Use Cases and Benefits
A solution to secure large repositories in the cloud¶
Confidential Data Access is a set of APIs that provide a fast, secure application level encryption scheme meant to store and index large data repositories in a Zero Trust environment (typically, a Public Cloud).
Current solutions are too basic¶
Existing solutions usually provide a basic system level symmetric encryption scheme under a single key. The security model of this scheme is very limited for large repositories: leaking the key, leaks the whole repository, incurring large data loss and the need to re-encrypt the full repository.
Since the scheme is symmetric, the same key needs to be replicated on all systems needing either to encrypt or to decrypt data. This replication increases the risks of leaking the key, and demands strong security on both the encrypting and the decrypting systems, which are usually separate systems in large infrastructures, such as Big Data infrastructures.
Improvement to the single symmetric key scheme have been developed on top of end to end encryption systems. Each partition of data is encrypted under a different symmetric key, improving the security model. However, these systems still suffer from the use of replicated symmetric keys and makes key management extremely complex when allowing applications and users to encrypt or to decrypt certain sets of partitions, in particular when these sets overlap.
None of these schemes provide ways of quickly and confidentially searching data across the partitions.
There is a better security model with added functionalities¶
Cosmian Confidential data access combines 2 encryption primitives in simple APIs that significantly reduce the security risks and key management of encrypting and indexing large repositories. A summary of benefits is available right after the description of the two schemes and the use cases
Encryption using attributes¶
The first scheme is a public key encryption scheme that allows embedding attributes inside the cipher text providing fine grained partitioning of the encrypted data.
Consider the following 2 policy axes,
Country according to which data is partitioned:
Each pair (
Country) constitutes one of the 4x4=16 data partitions.
With Cosmian attribute-based encryption scheme, the encryption key is public and can only encrypt: encrypting systems(Spark, data engineering applications, ETLs, etc…) do not have to be secured and can directly hold the key, relaxing constraints on the infrastructure. The public key can encrypt with any set of attributes from the policy.
Each user has its own unique key even though partitions overlap:
1 can decrypt all the
France data with the following access policy
2 can decrypt all the
Sales data with the following access policy
3 can decrypt the
Sales data from
Germany with the following access policy
As an additional security benefit, user keys are truly unique: even though two users have the same access policy, their key fingerprints will be different. This makes it much easier for forensic cyber teams to trace a key leak.
Policy axes can be hierarchical. Suppose three levels on a confidentiality axis:
Top Secret. This hierarchical axis will let users with a
Top Secret attribute in their key access policy decrypt
Top Secret data – whereas users with a
Medium attribute will only be able to decrypt
Finally, attributes can be rotated providing forward secrecy on selected partitions only.
In addition to encrypting the data with attributes, Cosmian Confidential Data Access librairies offer the ability to create encrypted indexes. These indexes will match an encrypted word to an encrypted database uid or to an encrypted file name.
Encrypted indexes have the following characteristics:
- all data in the indexes are encrypted
- queries to the index are encrypted
- answers to queries are encrypted
Since the server never learns anything about the content, the queries or the answers, so the index can be safely stored in a zero trust environment, next to the indexed data.
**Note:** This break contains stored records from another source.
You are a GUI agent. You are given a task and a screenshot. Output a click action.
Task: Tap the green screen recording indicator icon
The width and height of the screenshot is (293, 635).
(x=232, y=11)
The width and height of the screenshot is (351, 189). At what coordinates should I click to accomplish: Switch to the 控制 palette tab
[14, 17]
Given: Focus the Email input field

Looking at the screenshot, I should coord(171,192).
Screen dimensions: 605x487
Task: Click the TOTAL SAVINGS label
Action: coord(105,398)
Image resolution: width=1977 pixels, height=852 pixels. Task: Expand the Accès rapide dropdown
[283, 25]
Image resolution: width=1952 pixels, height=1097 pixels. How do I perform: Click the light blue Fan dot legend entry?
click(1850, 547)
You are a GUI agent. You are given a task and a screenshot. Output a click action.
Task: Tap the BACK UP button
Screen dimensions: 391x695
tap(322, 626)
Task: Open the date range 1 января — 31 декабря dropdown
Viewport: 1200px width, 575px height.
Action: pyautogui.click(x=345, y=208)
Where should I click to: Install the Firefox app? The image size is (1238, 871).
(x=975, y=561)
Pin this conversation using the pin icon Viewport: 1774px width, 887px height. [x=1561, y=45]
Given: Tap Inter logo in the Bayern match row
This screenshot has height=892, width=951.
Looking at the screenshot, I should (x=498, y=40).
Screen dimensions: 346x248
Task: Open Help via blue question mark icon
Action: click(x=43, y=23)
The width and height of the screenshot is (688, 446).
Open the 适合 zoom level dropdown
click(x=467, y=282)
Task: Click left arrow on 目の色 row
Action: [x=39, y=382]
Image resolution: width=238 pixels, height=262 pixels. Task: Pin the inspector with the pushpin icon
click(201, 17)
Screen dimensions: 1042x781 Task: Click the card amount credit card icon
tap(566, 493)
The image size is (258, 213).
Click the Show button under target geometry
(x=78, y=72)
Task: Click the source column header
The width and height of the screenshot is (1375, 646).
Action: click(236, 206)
Typically, these indexes are stored in fast scalable key-value stores deployed in the cloud.
The combination of the two primitives provide a complete solution to building a large repository of data which
- can be entirely stored in a zero trust environment (e.g. the public cloud - attributes encryption is agnostic to the storage technology).
- is quickly and securely searched and extracted
- while user access to the data is controlled by the access policies in user decryption keys.
Typical uses cases are the secure storage and secure indexing in the cloud of:
- large transactional databases (e.g. banking transactions)
- large directories (e.g. employees directories)
Summary of benefits¶
Better security through partitioning: leaking a decryption key only gives access to the partition(s) this key can decrypt.
Encryption is performed using a public key, which cannot decrypt and can therefore be safely deployed to all encrypting systems: Encrypting systems do not need to be secured.
The crypto-system allows issuing user decryption keys for overlapping sets of partitions over multiple axes, for sophisticated, fine-grained user access policies.
User decryptions keys can be issued at any time after data is encrypted, for any given set of partitions. This facilitates user key management and does not require exhaustively listing all possible usages before partitioning (a typical data science use case: it is hard to preempt what analysis will be conducted).
User decryption keys are truly unique even if they have the same access policy for better tracing of potential security breaches.
Policy attributes can be rotated, providing forward secrecy for designated partitions without re-encrypting the entire database.
Adding secure indexing, data can be confidentially and quickly searched and retrieved. The environment does not learn anything about the queries nor the content.
The secure indexes can be safely stored in a zero trust environment, next to the encrypted data.